Several Premiers are currently meeting in Nova Scotia to try to come up with some solutions. More money may be required during the baby boomer bubble. And no doubt the provinces would prefer the feds take the heat for finding that money through other cuts or taxes. Given the differences in GDP per capita with Alberta at $80,905 and Nova Scotia at $47,837, perhaps some clearly identified adjustment to interprovincial equalization payments may be the fairest and most flexible way to fund the bubble. Alberta has provided most of the equalization funds in recent years, but for many years before that, Ontario provided the equalization funds.
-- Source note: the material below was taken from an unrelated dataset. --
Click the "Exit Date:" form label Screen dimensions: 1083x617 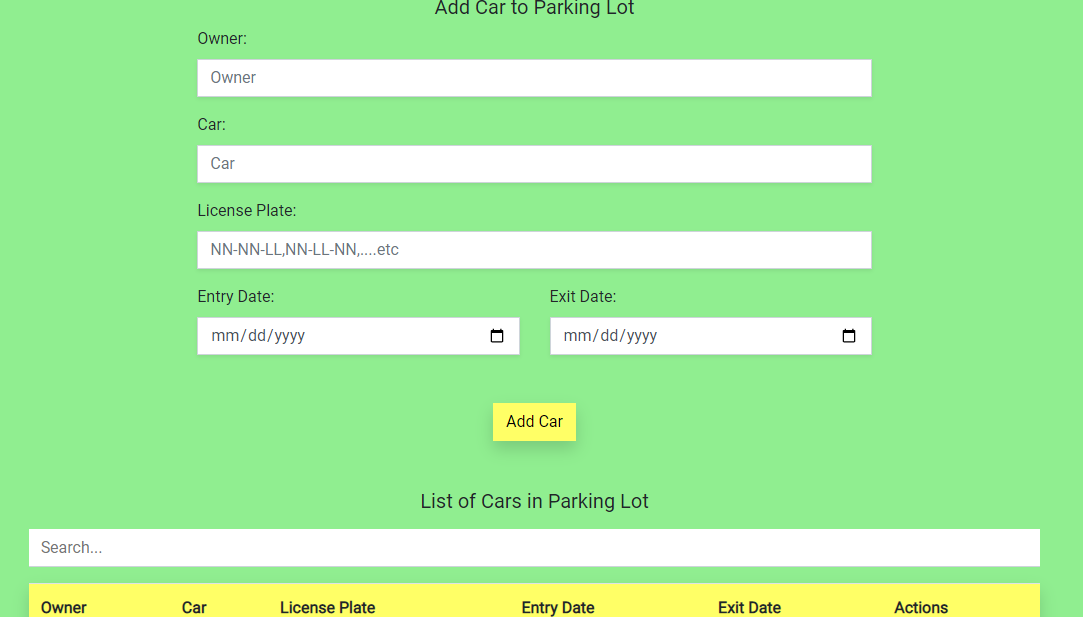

Here are a few more ideas that should be on the list: Shifting more emphasis to prevention rather than cure, returning to the education, understanding, and discipline of earlier days around the public health benefits of vaccination, and recognizing the growing connection between climate change and health.
One thing is crystal clear, frontline workers should not be abused for system management failures or for the negative impact of crazy conspiracy theories.
Hugh Holland is a retired engineering and manufacturing executive now living in Huntsville, Ontario.